In Lewis’ database, 79 out of a total 734 federal Jan. 6 cases involve Florida residents. Based on population, that means Floridians are over-represented among the Capitol rioters arrested thus far. But so are Pennsylvania, Washington, D.C., and several small states.
The state now has 68 SPLC-classified hate groups — second-most in the nation after California. — according to the organization’s database.
Deana Rohlinger, professor of sociology and associate dean for faculty development at Florida State University, said she has tracked Second Amendment-focused groups that have operated in Florida for decades, seeing some morph over time into more extreme networks.
“We’ve had in Florida militia groups for quite some time, and groups can broaden and change their ideologies over time and become more encompassing,” Rohlinger said. “They’ve provided a foundation for other groups to tap into and develop.”
In today’s polarized climate, what constitutes a hate group can depend on who is doing the analysis, with some taking sharp issue with SPLC’s definitions, which are broad and some say politically tinged.
While the SPLC and many others consider the Proud Boys a hate group, a long-shot Republican candidate for Congress in the Tampa Bay area, Christine Quinn, considers them an ally and has invited Tarrio, the Proud Boys leader, to share the stage with her at an event this weekend.
One group that normally draws condemnation from across the spectrum is neo-Nazis. A bunch of them recently made waves in Florida.
On a recent Sunday outside Orlando, a small group of neo-Nazis held a rally, generating more publicity than they could have imagined. Asked to comment on the group, Gov. Ron DeSantis’ spokeswoman, Christina Pushaw, suggested they might be Democrats pretending to be neo-Nazis.
Critics pounced on her tweet, which she later deleted. GOP Sens. Rick Scott and Marco Rubio and several state-level Republican leaders all issued strong denunciations of the neo-Nazis. Pushaw’s boss DeSantis, asked about the group by reporters, went on the attack, accusing Democrats of trying to “smear” him and vowing he would “not play their game.” (He dismissed the neo-Nazis as “some jackasses.”)
In March of last year, the intelligence community issued an assessment that racially or ethnically motivated violent extremists and militia violent extremists present the most lethal terrorist threats to the homeland today, with those motivated by race and ethnicity “most likely to conduct mass-casualty attacks against civilians.“
In September, FBI Director Christopher Wray said that the bureau had nearly tripled its load of domestic terrorism cases in just two years and was forced to increase the number of agents working on the cases by 260%.
The neo-Nazis’ emergence in Florida drew the attention of senior officials at the Department of Homeland Security, which in recent days issued a new warning that threats from domestic violent extremists have grown online and become increasingly specific.

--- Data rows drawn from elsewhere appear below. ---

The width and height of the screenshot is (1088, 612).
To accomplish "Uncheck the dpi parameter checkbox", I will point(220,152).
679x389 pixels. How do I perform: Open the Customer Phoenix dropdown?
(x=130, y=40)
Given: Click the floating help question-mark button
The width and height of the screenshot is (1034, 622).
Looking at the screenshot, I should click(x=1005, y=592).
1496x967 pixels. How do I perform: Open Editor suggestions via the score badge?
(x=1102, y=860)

Days after the latest demonstration, Bethune-Cookman University was the target of a bomb threat, one of a string of threats against historically Black campuses around the country.
Daytona Beach Police Chief Jakari Young, in a press conference, said he suspected a neo-Nazi group known as the “Atomwaffen.”
The FBI is investigating.
“There are certainly groups and individuals that are extremists, and part of extremist organizations,” Rohlinger said. “But there’s this larger pool of people that are increasingly engaging and adopting extremist ideas, and not identifying them as such.
“We can’t just disentangle a group,” Rohlinger added. “We can’t just point at a group anymore.”